Friday, July 24, 2020

A really scary thing happened the other day. My husband shared my blog on his Facebook page. Then there was a tiny explosion here in my small and previously undiscovered corner of the internet. I resisted the urge to obsessively re-read everything I have ever written. 

It was scary because up until that point, I had invited very few people into this space. Four, to be exact. I did not even share it with my own parents. Those four people occasionally asked to share with another person and sometimes I'd get a drifter from Instagram. But that was it.

I was mostly okay with this because I just wanted to write. Anything. I made this space for me. And also, I was terrified. I am terrified. I have lived my whole life afraid of putting myself "out there" in any way that might matter. I have basically made being invisible a vocation.

But my fear was not even something I was aware of. I didn’t always know that choices I was making were a result of a fear that lived deep inside me. Fear of being wrong, of making mistakes, of embarrassment, not being good enough. So many fears controlling me all the time.

When I became a mother, it was so consuming that I didn't have to think about being anything else. It was even kind of a comfort to be so consumed by it. I put on the mantle of Mom and, for a while, forgot that I was even allowed to be anything else. I could be a Mom and I could be good at it and that was good enough for me.

Somewhere along the way I stopped feeling like a person who mattered. I think this is pretty common among mothers. We get caught up in taking care of everyone else and tend to forget about ourselves. So much so that a running joke for the last few years has been that I want to be the poop emoji for Halloween. It's one of those funny-because-it's-true jokes (or maybe it's only funny to me, laughing to keep from crying and all that). That's how I felt on the inside: like a pile of crap with a smile plastered on my face. 

I reached a point where I felt completely crushed down. I felt like I was drowning, very slowly sinking, unable to hold my head above water long enough for a full breath. I was holding myself together on the outside, but inside I was dying.

Given problem 1: In the blog post, revise the passage from "A really scary" to "that was it.", putting "Twitter" in place of "Facebook".
Given problem 2:
Decide whether each statement agrees with the blog post. Answer yes or no and quote the words that decide it.
(a) The author had shared the blog with her parents before her husband posted it.
(b) Before her husband's post, the author had invited four people into the blog.
(c) After the sudden attention, the author reread everything she had ever written.
Given problem 3: Write the next part of the blog post about fear and motherhood, picking up after its final sentence.

Entries shown:
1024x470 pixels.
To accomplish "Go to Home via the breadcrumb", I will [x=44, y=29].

...

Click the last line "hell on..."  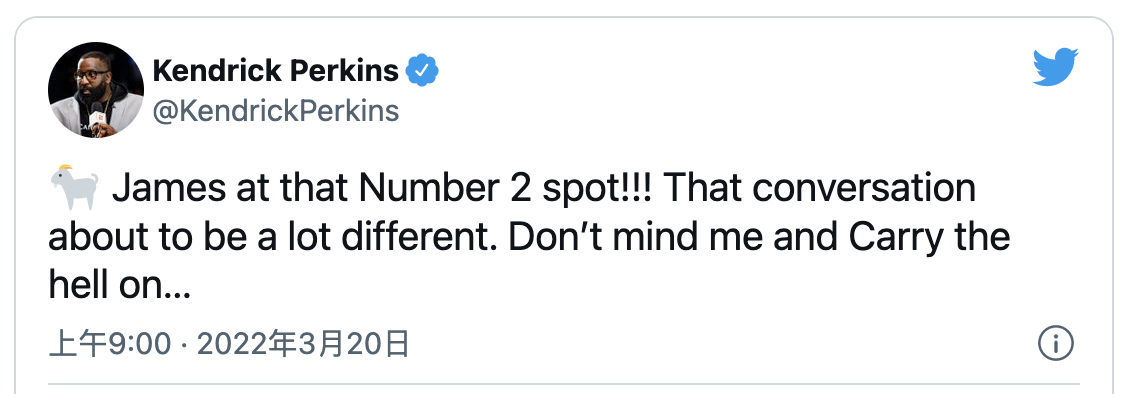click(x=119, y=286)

Written answer 1:
A really scary thing happened the other day. My husband shared my blog on his Twitter page. Then there was a tiny explosion here in my small and previously undiscovered corner of the internet. I resisted the urge to obsessively re-read everything I have ever written. 

It was scary because up until that point, I had invited very few people into this space. Four, to be exact. I did not even share it with my own parents. Those four people occasionally asked to share with another person and sometimes I'd get a drifter from Instagram. But that was it.

Written answer 2:
(a) No: "I did not even share it with my own parents."
(b) Yes: "Four, to be exact."
(c) No: "I resisted the urge to obsessively re-read everything I have ever written."

Written answer 3:
It wasn't just the loss of my sense of self. It was so many other things happening at the same time, so that it seemed like my world was falling apart around me.

"For innumerable evils have compassed me about: mine iniquities have taken hold upon me, so that I am not able to look up; they are more than the hairs of mine head: therefore my heart faileth me." -Psalm 40:12

The image I carry of myself during this time is of a little girl, crumpled and alone at the very bottom of a black hole, with bits of broken earth around her.

I had to sit down there for a while. I could have run away, I guess. Historically, I'm very good at running away when things get tough. But I had to sit with my pain and my fear and suffering and really get to know them. Because I didn't want to just run away, I wanted to heal.

My old self needed to be torn down, so that God could rebuild me from the ground up. (Cathedral, remember?)

This space is part of that new self. (A very small part - I'd say maybe God is up to my ankles in the rebuilding process, but who really knows. Maybe he will get to my knee caps and have to start all over.)

I have always been a writer, although I never would have been brave enough to call myself that before. Now that I can see my fear more clearly, I'm finding ways to undermine it. I'm making a conscious effort to be courageous. It's pretty scary.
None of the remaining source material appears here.